BEGIN Extract to read

Why is the US supporting a militarized drug policy in Latin America when it does not bring about any desired effects?
There are two reasons. Firstly certain interest groups in the US insist on it. I mean the trade union of prison guards, the Monsanto corporation (a producer of herbicides used in spraying coca crops which earns a lot of money from it) and conservatives. But this lobby is losing its support. California is a good example.
But their referendum on legalizing marijuana failed. Many call it a defeat for the liberalization movement.
Yes, but when you look at the trends you can see that in the last thirty years support for legalization has been growing very slowly but steadily. And the referendum was nearly won. I think that in a few years marijuana will be legalized in California and then in many other states. People are beginning to think that the gun is not a solution to problems with drugs, putting young Afro-Americans in jail doesn’t work. A change of approach is a matter of time. Unfortunately this is a conservative society so we will wait a while for this.

END Extract to read
BEGIN Input data

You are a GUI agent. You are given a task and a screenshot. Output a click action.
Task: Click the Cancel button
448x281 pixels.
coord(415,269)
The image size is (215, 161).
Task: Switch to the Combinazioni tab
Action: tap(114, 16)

END Input data

Copy the text on US drug policy again, starting at "But their referendum" and ending after "while for this.", and substitute "ballot measure" for "referendum" every time it appears.

Output for this task:
But their ballot measure on legalizing marijuana failed. Many call it a defeat for the liberalization movement.
Yes, but when you look at the trends you can see that in the last thirty years support for legalization has been growing very slowly but steadily. And the ballot measure was nearly won. I think that in a few years marijuana will be legalized in California and then in many other states. People are beginning to think that the gun is not a solution to problems with drugs, putting young Afro-Americans in jail doesn’t work. A change of approach is a matter of time. Unfortunately this is a conservative society so we will wait a while for this.